Covenant Health was created in 1998 when Methodist Hospital and St. Mary of the Plains merged.

In 2009 Grace Health System doing business as Grace Medical Center acquired the 123-bed acute care Highland Community Hospital in Lubbock. In February 2018, Covenant Health acquired Grace Health System, which includes Grace Medical Center and Grace Clinic in Lubbock.

==Services==
Covenant Health serves West Texas and Eastern New Mexico, and includes seven hospitals, more than 1,100 beds, more than 5,000 employees and more than 600 staff physicians.
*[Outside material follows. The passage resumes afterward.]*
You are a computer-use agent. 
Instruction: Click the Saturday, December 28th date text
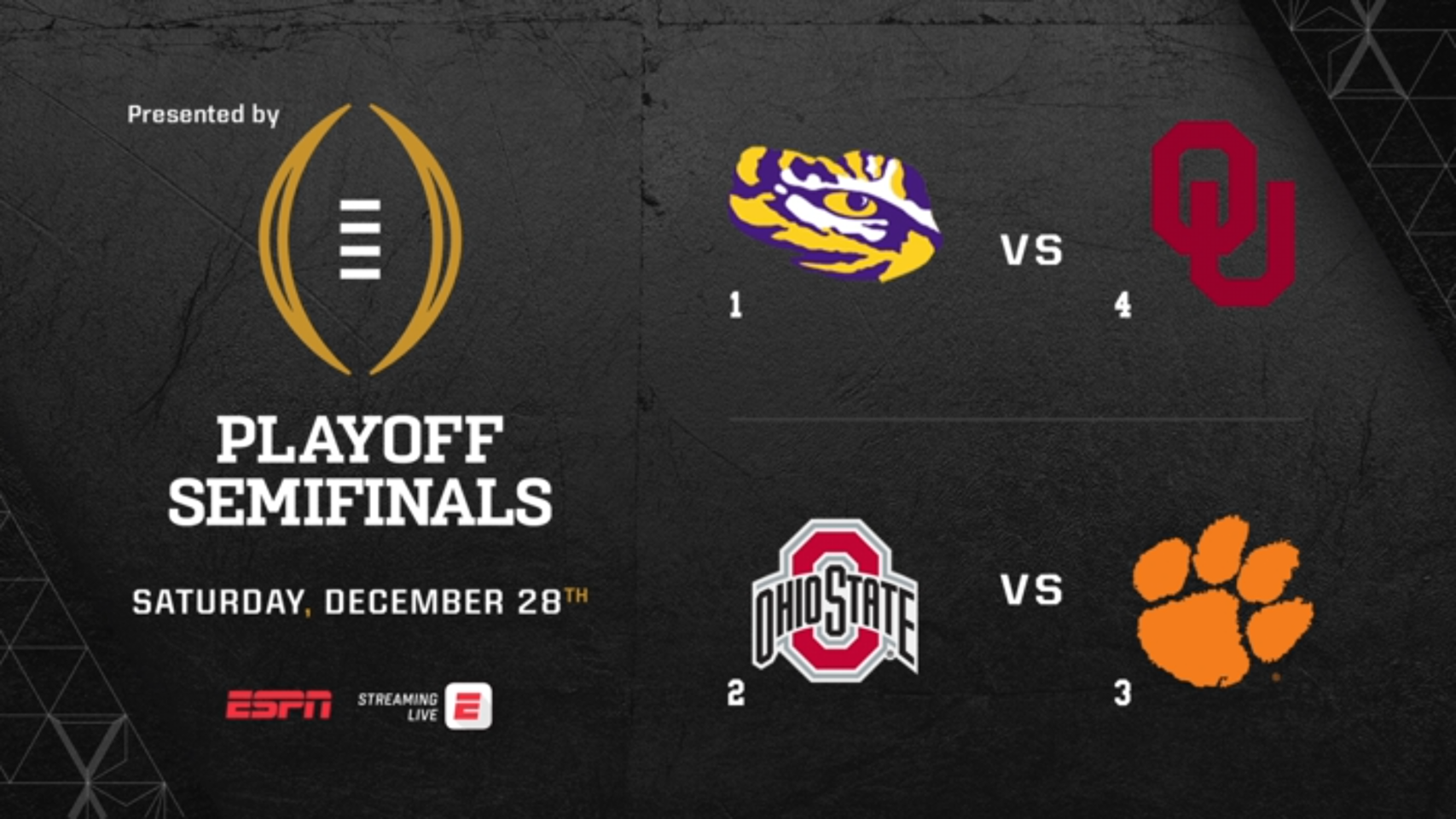pos(360,601)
More than 600 physicians treat over 38,000 annual admissions, and over 100,000 emergency room visits through a number of specialty treatment centers. Covenant Heart and Vascular Institute, Covenant NeuroScience Institute, Joe Arrington Cancer Research and Treatment Center, and Women's Hospital.

==Schools==
The health system has a school of nursing, school of radiography, and school of surgical technology.